U.S. High School Dropout Rates Fall, Especially Among Latinos

From Nate Silver's FiveThirtyEight.  To read the whole story go here.
6:36 AM Oct 20, 2014
By Ben Casselman 


Five years ago, educators at Elkhart Community Schools realized they had a problem. Their dropout rate was too high. More than one third of the northern Indiana school district’s students weren’t graduating from high school on schedule. Among Hispanics, who make up about a third of the student body, the figures were even worse.

“It was a significant moment where we said we have to change the culture,” said Gail Draper, who heads the guidance department at Elkhart Central High School. “We had to do something to turn the tide.”

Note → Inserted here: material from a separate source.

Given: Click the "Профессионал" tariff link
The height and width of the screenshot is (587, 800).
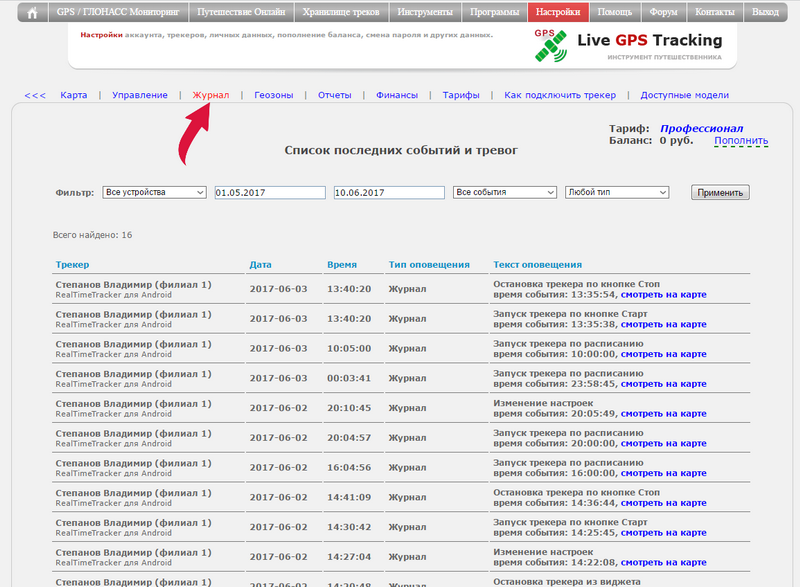Looking at the screenshot, I should tap(701, 129).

It seems to be working. In 2013, 85 percent of Elkhart’s students graduated on time, putting the district close to the state average. Perhaps even more remarkably, the graduation rate among Hispanics is now equal to — or even slightly above — that of the district’s overall population.
casselman-feature-dropout-1

 Elkhart’s improvement is a particularly dramatic example of a nation-wide trend: Graduation rates are improving, especially for Latinos.1 Nationally, the on-time graduation rate topped 80 percent for the first time in 2012, up from 74 percent five years earlier. For Latinos, the graduation rate is up more than 10 percentage points over the past five years, to 76 percent. 

And...what works:

“It’s hard to get an 18-year-old to think in the long term when they can get a job for $12 an hour,” said Draper, the Elkhart guidance counselor.

So Elkhart administrators began calling local employers and talking to them about how by offering jobs to teenagers during school hours, they were contributing to the dropout problem — ultimately leaving them with a less educated workforce. In some cases, the administrators worked with employers to turn the jobs into internships, earning students school credit. And they developed an after-hours school program to help students who needed to work during the day stay in school.

“We try and work with the students in the circumstances that they’re in,” Draper said.

Draper recalled one student who had arrived in Elkhart from Mexico in his sophomore year speaking no English. He was a particularly promising student — until one day he walked into the guidance office and announced he was dropping out. His mother had lost her job. He needed to go to work.

“We said no, you can’t do that. You’re too smart,” Draper said. The school raced to find help for the student and his family, reaching out to local community groups to find financial support and working with the student to ensure he could stay in school while working. Draper said the experience showed the importance of relationships — the student’s relationship with his advisor, where he felt comfortable revealing his family’s problems, and the school’s relationship with the community, where they could find a solution.

It worked. The student stayed in school and is on track to graduate with his class this spring — with honors.